◆ DOCUMENT SECTION:
To celebrate our 20th year of business, Mytech is looking back on what we’ve learned over the past two decades.
Metrics are important for every organization to measure its success, but they can often hurt morale or productivity if done improperly. We asked Nate, our Co-Founder and VP of Business Development, to talk about how he and Mytech’s other founders learned to structure metrics that move the organization forward..
Every metric has unintended consequences.
They’re a necessary part of any organization: without them, you’d just be guessing at your organization’s success, and that can lead to making decisions with your gut instead of your data. But metrics often have a reputation as a necessary evil, or worse – an arbitrary number your team has to hit to avoid punishment. Some employees come from traumatic experiences where metrics were used like weapons, or evidence in a trial; others come from environments lacking in directions and clear expectations.
Like many businesses, Mytech originally implemented metrics to track our teams’ progress. We did our best to establish clear expectations that served to motivate instead of terrorize our team members. But just like many businesses on their first iteration of a new process, we didn’t craft our metrics carefully enough…and we didn’t realize the unintended behaviors those metrics would incentivize.
Metrics drive behavior
On our sales team, for example, we wanted to encourage consistent sales performance every quarter, so that’s what we structured for our sales rep metrics: a quarterly dollar amount in new business. Sometimes they couldn’t hit that metric, which was understandable: things happen, for both internal and external reasons. A single underperforming quarter shouldn’t be a death sentence, and we didn’t treat it like one.
But that missed quarterly goal often caused compounding problems. When a sales rep fell short for a quarter, their goals would “reset” for the next quarter. Instead of working to make up that lost ground, they would move on, and work towards hitting their individual quarterly metric instead of the organization’s annual goal.
In a similar vein, we also ran into issues with the service teams’ performance. The support techs’ roles were to solve IT problems for our clients, so that was one of their metrics: how many support tickets they managed to close in a given timeframe. Ideally, this would be a good indicator for the health of the team and the clients’ support experience, because if their support requests were getting closed out frequently, that meant we were solving their problems quickly!
But as time went on, we noticed that some tickets took far too long to be closed out. Something that should have been resolved within half an hour ultimately took three or four hours of work – creating an unacceptable disruption for the client! When we traced these ticket slowdowns back to the source, we found some support techs getting too invested in resolving individual tickets that were too advanced for their training level. They were hesitant to escalate it to another team member with more experience because they wanted to “get the close” – and that hesitancy meant big delays for our clients.

◆ TASK DIRECTIONS: Carry on the piece about Mytech's lessons on metrics, starting right after its last sentence. The data that comes next has nothing to do with this text.

◆ SUPPLIED MATERIAL:
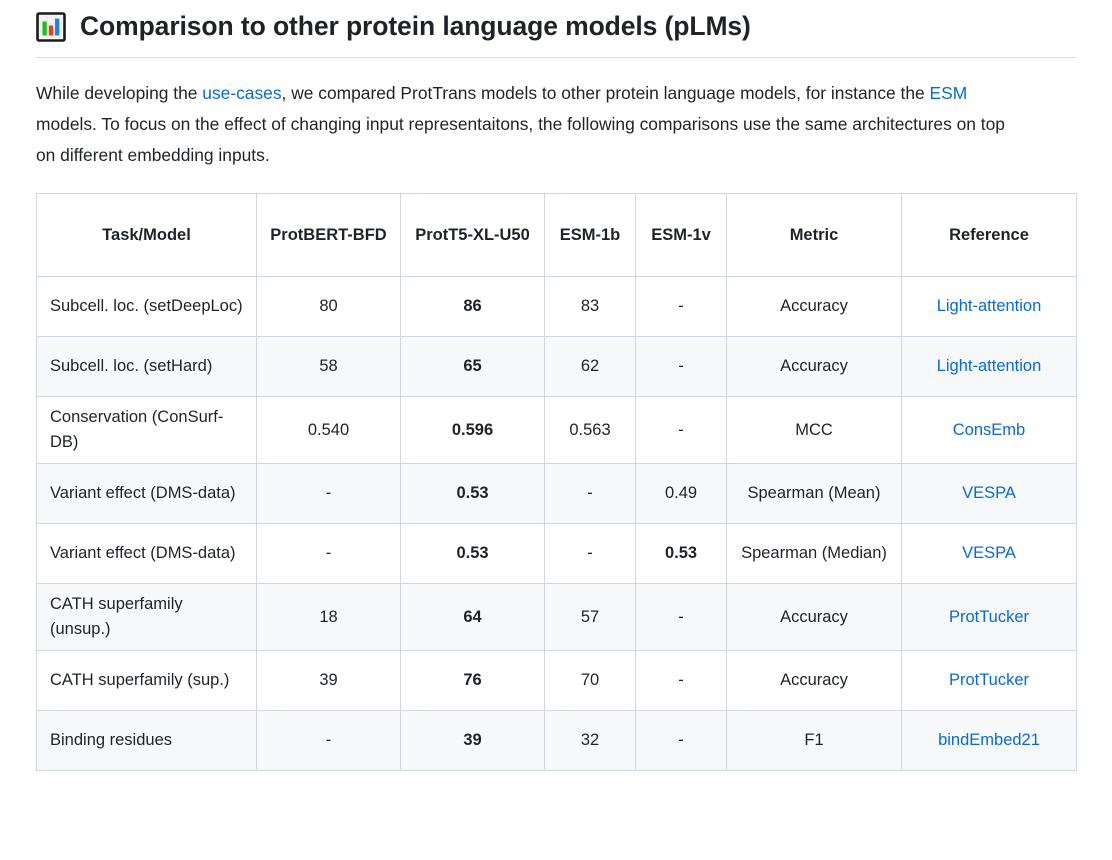 This screenshot has width=1112, height=860. What do you see at coordinates (120, 93) in the screenshot?
I see `intro-text-part1: While developing the` at bounding box center [120, 93].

◆ RESULT FOR THIS TASK:
Align your individual metrics with your organizational goals
At first, these examples might have seemed like an employee making a bad-faith effort to achieve personal success at the expense of the team. But when we examined the situations, their behavior made sense. The sales reps had no reason to care about annual goals if they were only judged (and praised) based on quarterly performance. The support techs were judged based on how many tickets they closed – so escalating the ticket to someone with more experience meant “failing” to close it themselves. The metrics weren’t really as fair or encouraging as we wanted them to be.
Like I said, every metric has unintended consequences. We’d created these metrics that were supposed to align with both individual and organizational goals, but we fell short on matching them closely enough. Our team members were making an earnest effort, but our metrics were exerting a contradictory pressure on them, and pushing their work off course – even when they did everything right!
To fix this, we had to develop more comprehensive metrics that actually matched the desired behavior: if the metrics deviated from that desired behavior, even in small ways, they could cause unnecessary confusion and conflict. So we had to look beyond the top-level goals for each role, and account for all of the particulars that might subtly skew the priorities of the role.
For the sales team, we kept the quarterly metric but also included an annual measurement, to share the focus between quarterly consistency and annual achievement – plus, we included a “catch up” mechanism that encouraged sales reps to keep pushing for success, both during and after a rough quarter.
For the support techs, we stopped measuring the “tickets closed” metric on an individual basis, and started measuring it team-wide. This way, we were still tracking the rate of resolution for client problems, but now techs were incentivized to escalate right away if they knew a task would require a skillset they didn’t possess! In both cases, we saw improvements in morale and behavior, as our team members felt supported and aligned with the company’s goals.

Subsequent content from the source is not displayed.